I was thinking tonight about sling and couchdb and how similar they are
in many respects.  And this had me thinking about why couchdb is out of
incubation and growing while we've had trouble building a community
around sling.

I think it might be in this team's interest to do a comparison between
couch and sling and publish it.  Having people start to look at sling as
a couchdb alternative for Java could be a very good thing.

And if no one between the communities is talking yet, you should be.
You're solving similar problems and perhaps there could be something
learned between the two groups.

Or maybe I'm totally off base and the sling committers consider sling
completely different than couchdb, but if so, I'd be really interested
to hear why.

oh, and I'll be mentioning and showing sling at my "Day of REST"
training at ApacheCon Europe.

-- 
  J Aaron Farr     jadetower.com        [US] +1 724-964-4515
    馮傑仁         cubiclemuses.com     [HK] +852 8123-7905

Re: [RT] sling and couchdb

Posted by J Aaron Farr <fa...@apache.org>.
On Fri 13 Mar 2009 01:15, Chris Zumbrunn <ch...@zumbrunn.com> wrote:

> On Mar 12, 2009, at 17:21 , J Aaron Farr wrote:
>
>> Or maybe I'm totally off base and the sling committers consider sling
>> completely different than couchdb, but if so, I'd be really interested
>> to hear why.
>
>
> Wouldn't it be more appropriate to compare CouchDB with Jackrabbit
> rather than Sling?
>
> Sling is a web framework on top of a data backend. CouchDB is a data
> backend on top of which one could build a web framework.

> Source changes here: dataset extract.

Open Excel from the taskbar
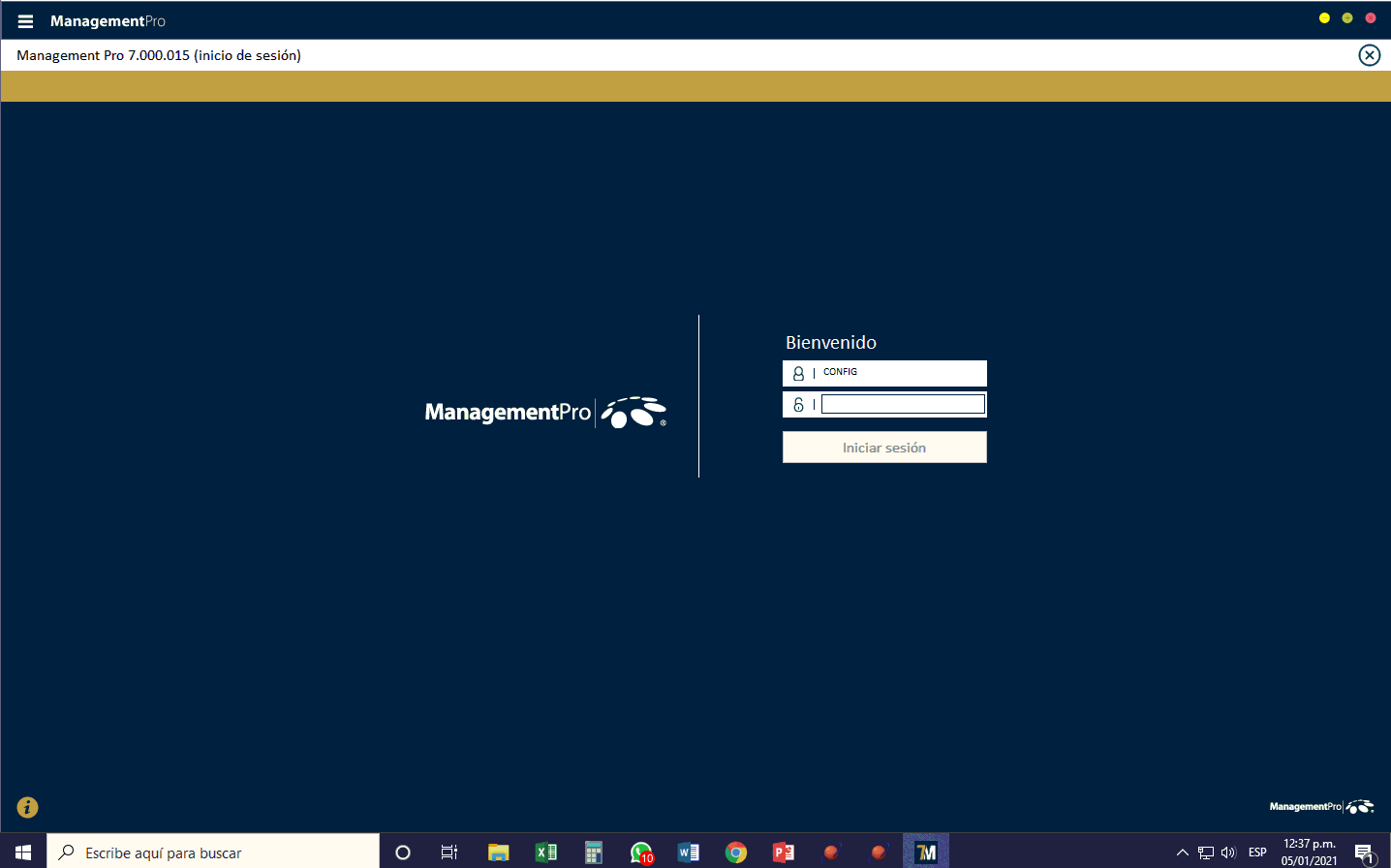pos(545,852)
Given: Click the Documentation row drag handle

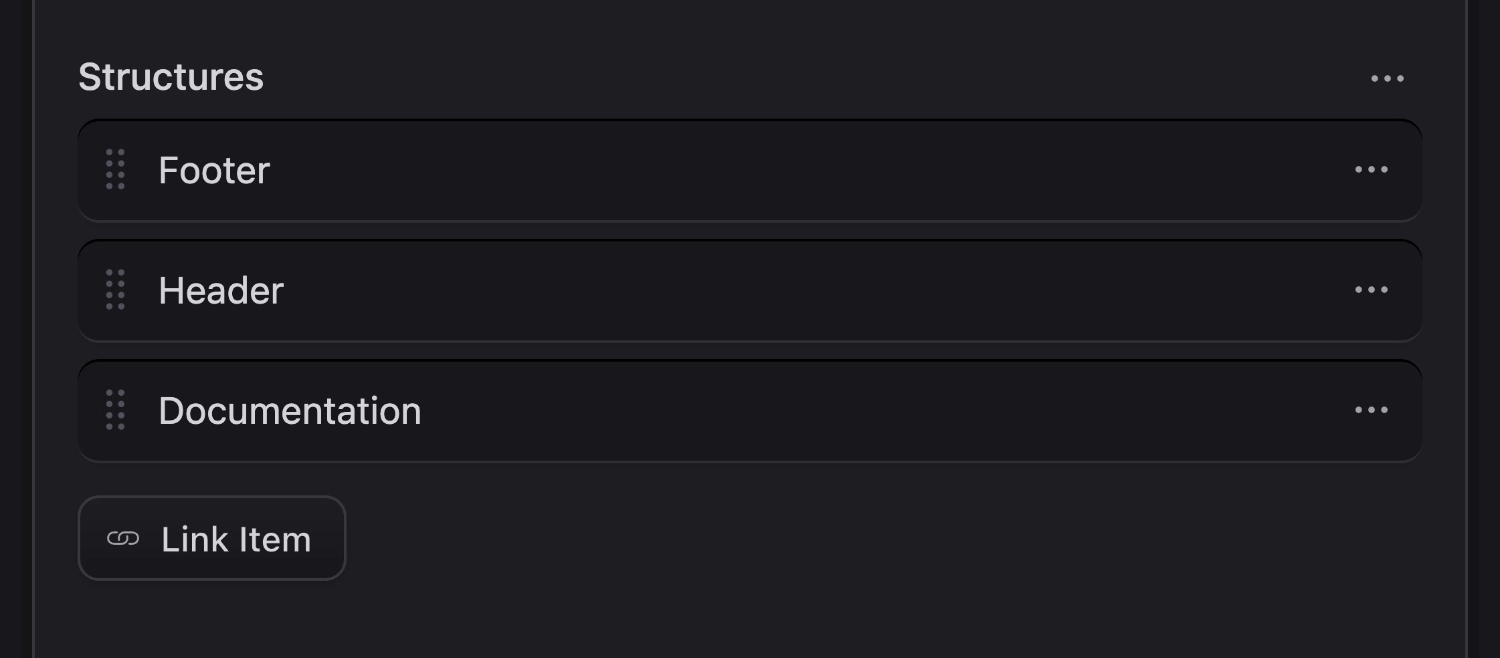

One more addition to this.  Check out Chris Anderson's "sofa" project, a
full blog powered by nothing other than CouchDB:
  
  http://github.com/jchris/sofa/tree/master

running here:

  http://jchrisa.net

He's just getting it together, but it illustrates what I'm talking about.

-- 
  J Aaron Farr     jadetower.com        [US] +1 724-964-4515
    馮傑仁         cubiclemuses.com     [HK] +852 8123-7905

Re: [RT] sling and couchdb

Posted by J Aaron Farr <fa...@apache.org>.
On Fri 13 Mar 2009 01:15, Chris Zumbrunn <ch...@zumbrunn.com> wrote:

> On Mar 12, 2009, at 17:21 , J Aaron Farr wrote:
>
>> Or maybe I'm totally off base and the sling committers consider sling
>> completely different than couchdb, but if so, I'd be really interested
>> to hear why.
>
>
> Wouldn't it be more appropriate to compare CouchDB with Jackrabbit
> rather than Sling?

Maybe, but I think that's becoming less and less true.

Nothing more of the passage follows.